▶ _Data extract_:

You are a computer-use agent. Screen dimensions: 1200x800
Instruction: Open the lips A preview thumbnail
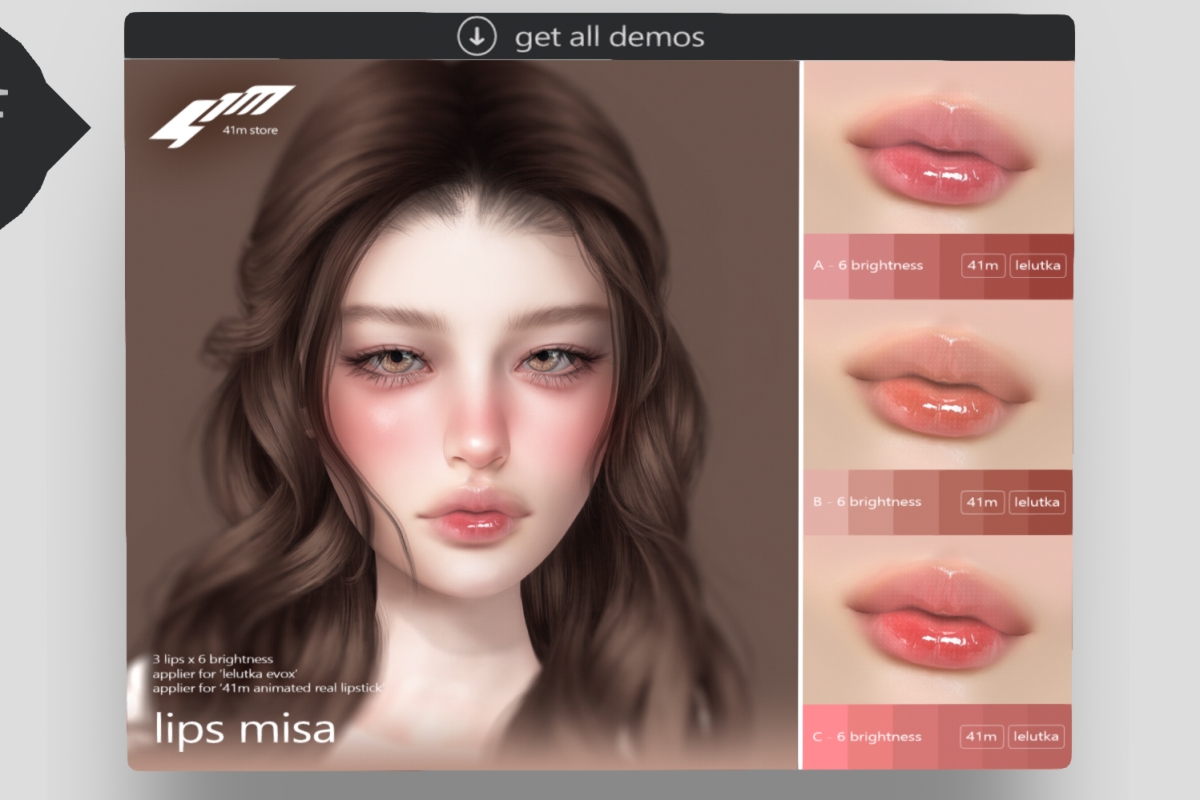(938, 150)
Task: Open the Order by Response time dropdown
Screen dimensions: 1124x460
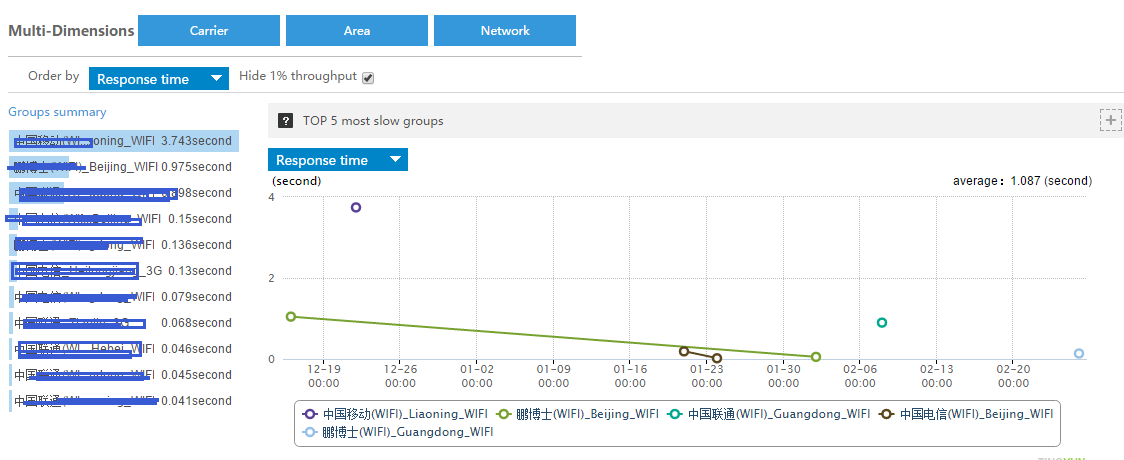Action: (x=160, y=79)
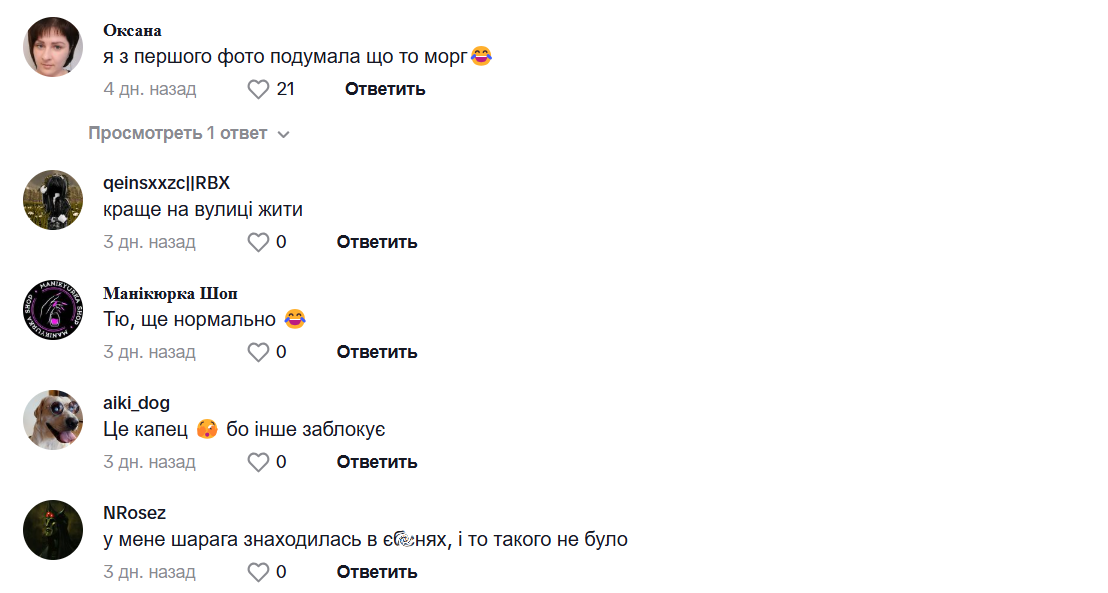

▶ _Task to complete_: Change every "Screen dimensions" in the data above to "Display size". Write the lines out again with nothing else altered, and leave the pictures out.

▶ _Answer to the exercise_:
You are a computer-use agent. Display size: 1200x800
Instruction: Open the lips A preview thumbnail
(938, 150)
Task: Open the Order by Response time dropdown
Display size: 1124x460
Action: (x=160, y=79)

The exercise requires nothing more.